** start of Dataset rows **

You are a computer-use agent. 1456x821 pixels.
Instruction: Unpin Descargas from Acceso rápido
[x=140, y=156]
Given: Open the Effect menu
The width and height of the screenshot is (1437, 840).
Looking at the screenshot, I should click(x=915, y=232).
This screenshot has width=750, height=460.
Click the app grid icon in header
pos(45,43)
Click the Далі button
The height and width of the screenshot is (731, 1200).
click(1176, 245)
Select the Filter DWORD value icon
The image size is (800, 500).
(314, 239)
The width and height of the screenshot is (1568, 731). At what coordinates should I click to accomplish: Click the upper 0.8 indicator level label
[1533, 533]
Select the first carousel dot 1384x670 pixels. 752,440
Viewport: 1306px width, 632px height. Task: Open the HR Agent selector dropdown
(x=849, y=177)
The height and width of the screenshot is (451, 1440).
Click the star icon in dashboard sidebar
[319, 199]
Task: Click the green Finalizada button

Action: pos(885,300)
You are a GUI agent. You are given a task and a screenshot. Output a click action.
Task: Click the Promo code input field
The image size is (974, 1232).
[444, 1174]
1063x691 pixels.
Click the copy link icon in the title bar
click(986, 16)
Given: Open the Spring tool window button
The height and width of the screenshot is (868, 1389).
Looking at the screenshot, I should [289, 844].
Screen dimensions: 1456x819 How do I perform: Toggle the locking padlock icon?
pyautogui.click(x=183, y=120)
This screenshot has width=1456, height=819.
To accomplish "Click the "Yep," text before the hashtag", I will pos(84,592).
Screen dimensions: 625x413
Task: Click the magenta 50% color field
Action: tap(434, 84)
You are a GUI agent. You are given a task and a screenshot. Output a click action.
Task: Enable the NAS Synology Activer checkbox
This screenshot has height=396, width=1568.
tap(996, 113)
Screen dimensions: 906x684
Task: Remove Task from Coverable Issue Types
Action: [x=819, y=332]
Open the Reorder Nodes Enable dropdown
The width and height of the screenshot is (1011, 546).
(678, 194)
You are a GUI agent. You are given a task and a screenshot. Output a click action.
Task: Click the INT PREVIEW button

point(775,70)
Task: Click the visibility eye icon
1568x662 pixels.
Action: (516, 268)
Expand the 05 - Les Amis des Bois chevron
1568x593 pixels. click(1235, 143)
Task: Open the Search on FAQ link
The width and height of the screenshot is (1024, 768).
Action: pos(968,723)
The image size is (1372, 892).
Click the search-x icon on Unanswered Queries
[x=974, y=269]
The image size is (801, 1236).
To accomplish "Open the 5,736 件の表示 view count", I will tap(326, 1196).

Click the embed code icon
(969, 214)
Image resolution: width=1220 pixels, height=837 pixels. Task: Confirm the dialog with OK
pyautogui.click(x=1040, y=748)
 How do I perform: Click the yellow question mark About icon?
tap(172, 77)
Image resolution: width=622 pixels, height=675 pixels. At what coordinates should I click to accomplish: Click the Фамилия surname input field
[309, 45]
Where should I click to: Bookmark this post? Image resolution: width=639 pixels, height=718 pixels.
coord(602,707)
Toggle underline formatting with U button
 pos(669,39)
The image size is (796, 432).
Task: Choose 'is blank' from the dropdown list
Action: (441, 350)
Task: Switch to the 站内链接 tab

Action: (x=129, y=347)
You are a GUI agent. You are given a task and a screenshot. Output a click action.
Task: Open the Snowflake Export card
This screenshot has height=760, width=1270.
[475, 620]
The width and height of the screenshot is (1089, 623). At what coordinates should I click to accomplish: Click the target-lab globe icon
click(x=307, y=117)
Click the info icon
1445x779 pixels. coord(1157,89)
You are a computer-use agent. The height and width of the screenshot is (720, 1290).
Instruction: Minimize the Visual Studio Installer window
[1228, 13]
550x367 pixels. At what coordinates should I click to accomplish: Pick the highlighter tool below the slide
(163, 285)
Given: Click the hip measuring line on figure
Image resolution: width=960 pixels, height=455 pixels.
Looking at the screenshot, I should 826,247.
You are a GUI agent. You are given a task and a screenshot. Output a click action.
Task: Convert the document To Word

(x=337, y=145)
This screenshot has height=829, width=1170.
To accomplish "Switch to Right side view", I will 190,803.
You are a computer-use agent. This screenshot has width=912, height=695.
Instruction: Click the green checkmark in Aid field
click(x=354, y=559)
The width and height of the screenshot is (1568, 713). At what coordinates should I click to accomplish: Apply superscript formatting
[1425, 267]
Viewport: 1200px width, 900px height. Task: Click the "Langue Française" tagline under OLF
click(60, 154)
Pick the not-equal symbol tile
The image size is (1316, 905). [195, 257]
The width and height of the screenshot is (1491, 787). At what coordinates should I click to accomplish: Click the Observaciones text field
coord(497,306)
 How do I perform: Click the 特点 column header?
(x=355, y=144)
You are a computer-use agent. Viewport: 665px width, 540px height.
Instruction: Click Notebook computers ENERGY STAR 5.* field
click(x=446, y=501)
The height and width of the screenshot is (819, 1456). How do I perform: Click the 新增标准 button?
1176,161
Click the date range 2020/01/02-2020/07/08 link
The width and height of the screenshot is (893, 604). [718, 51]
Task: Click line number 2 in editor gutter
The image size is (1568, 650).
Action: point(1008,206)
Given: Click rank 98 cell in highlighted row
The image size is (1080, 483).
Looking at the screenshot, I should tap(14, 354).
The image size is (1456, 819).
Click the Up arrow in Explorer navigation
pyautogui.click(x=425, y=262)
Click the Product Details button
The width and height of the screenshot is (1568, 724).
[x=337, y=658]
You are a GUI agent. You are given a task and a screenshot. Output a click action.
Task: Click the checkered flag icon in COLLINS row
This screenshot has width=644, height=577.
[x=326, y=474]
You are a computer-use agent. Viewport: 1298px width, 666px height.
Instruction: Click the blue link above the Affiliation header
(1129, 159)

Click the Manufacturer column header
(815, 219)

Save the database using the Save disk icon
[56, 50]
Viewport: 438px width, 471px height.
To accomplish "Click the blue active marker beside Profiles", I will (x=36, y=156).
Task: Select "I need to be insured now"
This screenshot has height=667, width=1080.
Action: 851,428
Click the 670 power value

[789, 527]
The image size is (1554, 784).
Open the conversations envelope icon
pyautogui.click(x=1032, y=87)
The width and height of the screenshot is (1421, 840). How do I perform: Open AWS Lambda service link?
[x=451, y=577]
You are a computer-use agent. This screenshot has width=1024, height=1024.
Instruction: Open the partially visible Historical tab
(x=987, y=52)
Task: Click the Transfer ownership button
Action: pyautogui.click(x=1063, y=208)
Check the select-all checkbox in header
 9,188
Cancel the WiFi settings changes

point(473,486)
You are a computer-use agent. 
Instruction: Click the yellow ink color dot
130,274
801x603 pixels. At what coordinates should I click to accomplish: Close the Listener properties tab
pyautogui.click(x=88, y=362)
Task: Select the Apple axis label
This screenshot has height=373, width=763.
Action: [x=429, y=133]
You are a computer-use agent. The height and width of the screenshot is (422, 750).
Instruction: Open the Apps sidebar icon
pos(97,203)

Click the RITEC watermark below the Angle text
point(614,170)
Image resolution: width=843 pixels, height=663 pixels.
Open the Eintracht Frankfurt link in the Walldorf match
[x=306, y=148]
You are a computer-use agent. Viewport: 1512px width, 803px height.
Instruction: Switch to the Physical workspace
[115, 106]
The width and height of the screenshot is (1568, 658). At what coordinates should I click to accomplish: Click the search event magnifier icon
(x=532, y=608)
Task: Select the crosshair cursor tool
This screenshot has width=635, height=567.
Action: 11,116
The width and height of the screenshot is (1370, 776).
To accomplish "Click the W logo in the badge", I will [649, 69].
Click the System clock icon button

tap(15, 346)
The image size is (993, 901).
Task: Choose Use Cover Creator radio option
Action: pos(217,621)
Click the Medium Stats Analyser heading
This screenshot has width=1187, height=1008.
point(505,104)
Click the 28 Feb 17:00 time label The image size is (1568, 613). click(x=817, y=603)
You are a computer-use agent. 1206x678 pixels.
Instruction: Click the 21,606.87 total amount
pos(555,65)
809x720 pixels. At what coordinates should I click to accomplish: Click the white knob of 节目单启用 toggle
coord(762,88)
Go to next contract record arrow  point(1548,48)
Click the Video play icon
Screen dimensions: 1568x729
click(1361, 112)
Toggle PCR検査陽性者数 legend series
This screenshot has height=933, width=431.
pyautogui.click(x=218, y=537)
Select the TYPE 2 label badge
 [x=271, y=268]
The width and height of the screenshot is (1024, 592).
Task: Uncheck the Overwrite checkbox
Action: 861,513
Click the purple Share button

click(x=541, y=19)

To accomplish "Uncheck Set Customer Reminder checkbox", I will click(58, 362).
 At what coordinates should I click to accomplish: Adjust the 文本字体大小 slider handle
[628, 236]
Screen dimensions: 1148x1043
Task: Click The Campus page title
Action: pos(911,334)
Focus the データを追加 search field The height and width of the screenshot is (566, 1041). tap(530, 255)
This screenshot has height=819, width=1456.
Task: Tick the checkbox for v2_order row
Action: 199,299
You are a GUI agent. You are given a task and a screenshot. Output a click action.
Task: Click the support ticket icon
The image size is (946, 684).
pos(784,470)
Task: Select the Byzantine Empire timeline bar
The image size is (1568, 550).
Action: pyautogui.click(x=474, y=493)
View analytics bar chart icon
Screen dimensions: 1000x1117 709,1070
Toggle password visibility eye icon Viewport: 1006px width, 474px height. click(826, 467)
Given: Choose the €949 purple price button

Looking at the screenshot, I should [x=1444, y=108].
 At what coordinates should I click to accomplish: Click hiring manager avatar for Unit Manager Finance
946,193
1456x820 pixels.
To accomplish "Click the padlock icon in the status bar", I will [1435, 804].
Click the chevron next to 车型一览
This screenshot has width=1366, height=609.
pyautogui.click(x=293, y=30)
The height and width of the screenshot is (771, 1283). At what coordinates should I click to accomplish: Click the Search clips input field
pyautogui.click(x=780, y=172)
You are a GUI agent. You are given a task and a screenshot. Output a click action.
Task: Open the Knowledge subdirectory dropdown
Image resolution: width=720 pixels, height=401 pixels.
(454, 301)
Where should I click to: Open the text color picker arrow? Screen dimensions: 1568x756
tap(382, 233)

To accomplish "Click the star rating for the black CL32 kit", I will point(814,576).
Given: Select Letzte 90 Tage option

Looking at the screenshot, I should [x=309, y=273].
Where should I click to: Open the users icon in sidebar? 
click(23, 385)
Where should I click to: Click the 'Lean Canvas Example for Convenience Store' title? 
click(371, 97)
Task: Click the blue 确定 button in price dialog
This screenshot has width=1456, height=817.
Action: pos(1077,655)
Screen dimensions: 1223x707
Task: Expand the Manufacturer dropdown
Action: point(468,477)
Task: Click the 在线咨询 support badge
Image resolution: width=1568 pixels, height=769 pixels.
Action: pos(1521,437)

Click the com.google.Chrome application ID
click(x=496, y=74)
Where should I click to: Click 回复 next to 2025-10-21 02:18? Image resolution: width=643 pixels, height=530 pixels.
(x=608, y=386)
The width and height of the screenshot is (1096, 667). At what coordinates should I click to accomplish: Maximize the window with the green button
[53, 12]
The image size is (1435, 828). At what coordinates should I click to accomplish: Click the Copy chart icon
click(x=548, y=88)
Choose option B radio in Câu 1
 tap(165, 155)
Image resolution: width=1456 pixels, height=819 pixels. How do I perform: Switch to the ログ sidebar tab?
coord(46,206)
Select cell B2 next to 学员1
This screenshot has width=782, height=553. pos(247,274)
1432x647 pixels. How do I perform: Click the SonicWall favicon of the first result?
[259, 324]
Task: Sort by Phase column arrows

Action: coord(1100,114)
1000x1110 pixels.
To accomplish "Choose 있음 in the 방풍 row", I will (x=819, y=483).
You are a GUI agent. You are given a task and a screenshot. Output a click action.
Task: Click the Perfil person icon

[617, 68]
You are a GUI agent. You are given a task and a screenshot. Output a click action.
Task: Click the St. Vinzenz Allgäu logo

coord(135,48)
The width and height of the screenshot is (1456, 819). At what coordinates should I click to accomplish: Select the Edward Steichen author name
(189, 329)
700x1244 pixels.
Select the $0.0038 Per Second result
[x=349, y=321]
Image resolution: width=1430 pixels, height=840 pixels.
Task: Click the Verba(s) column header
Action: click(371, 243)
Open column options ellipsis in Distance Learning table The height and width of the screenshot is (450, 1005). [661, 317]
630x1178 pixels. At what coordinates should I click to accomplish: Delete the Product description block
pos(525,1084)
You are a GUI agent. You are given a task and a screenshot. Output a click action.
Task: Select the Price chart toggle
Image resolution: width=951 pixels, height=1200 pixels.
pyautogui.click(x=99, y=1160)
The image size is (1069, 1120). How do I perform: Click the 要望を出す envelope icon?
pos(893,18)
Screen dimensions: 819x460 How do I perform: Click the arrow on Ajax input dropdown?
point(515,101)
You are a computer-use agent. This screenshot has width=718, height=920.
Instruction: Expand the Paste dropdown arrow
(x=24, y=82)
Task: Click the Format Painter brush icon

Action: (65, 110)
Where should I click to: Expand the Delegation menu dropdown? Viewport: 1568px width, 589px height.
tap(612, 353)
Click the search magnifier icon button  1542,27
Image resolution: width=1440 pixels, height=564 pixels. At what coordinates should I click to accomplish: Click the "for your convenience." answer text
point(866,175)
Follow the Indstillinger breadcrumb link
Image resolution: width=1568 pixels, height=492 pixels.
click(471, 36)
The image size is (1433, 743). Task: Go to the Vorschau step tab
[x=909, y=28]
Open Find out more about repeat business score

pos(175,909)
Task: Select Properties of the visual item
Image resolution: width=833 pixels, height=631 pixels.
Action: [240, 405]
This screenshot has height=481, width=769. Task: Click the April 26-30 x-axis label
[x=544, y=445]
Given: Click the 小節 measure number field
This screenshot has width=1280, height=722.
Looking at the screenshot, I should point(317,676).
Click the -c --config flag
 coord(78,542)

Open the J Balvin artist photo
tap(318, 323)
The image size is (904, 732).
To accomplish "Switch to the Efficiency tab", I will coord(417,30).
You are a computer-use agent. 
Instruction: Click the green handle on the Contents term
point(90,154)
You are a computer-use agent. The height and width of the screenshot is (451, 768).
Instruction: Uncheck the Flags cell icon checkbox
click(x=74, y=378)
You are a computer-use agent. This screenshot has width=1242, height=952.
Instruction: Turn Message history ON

** end of Dataset rows **

Copy out again, with no changes, the rows from the line containing "Task: Select Properties of the visual item" up to and including the line containing "I will coord(417,30).".

Task: Select Properties of the visual item
Image resolution: width=833 pixels, height=631 pixels.
Action: [240, 405]
This screenshot has height=481, width=769. Task: Click the April 26-30 x-axis label
[x=544, y=445]
Given: Click the 小節 measure number field
This screenshot has width=1280, height=722.
Looking at the screenshot, I should point(317,676).
Click the -c --config flag
 coord(78,542)

Open the J Balvin artist photo
tap(318, 323)
The image size is (904, 732).
To accomplish "Switch to the Efficiency tab", I will coord(417,30).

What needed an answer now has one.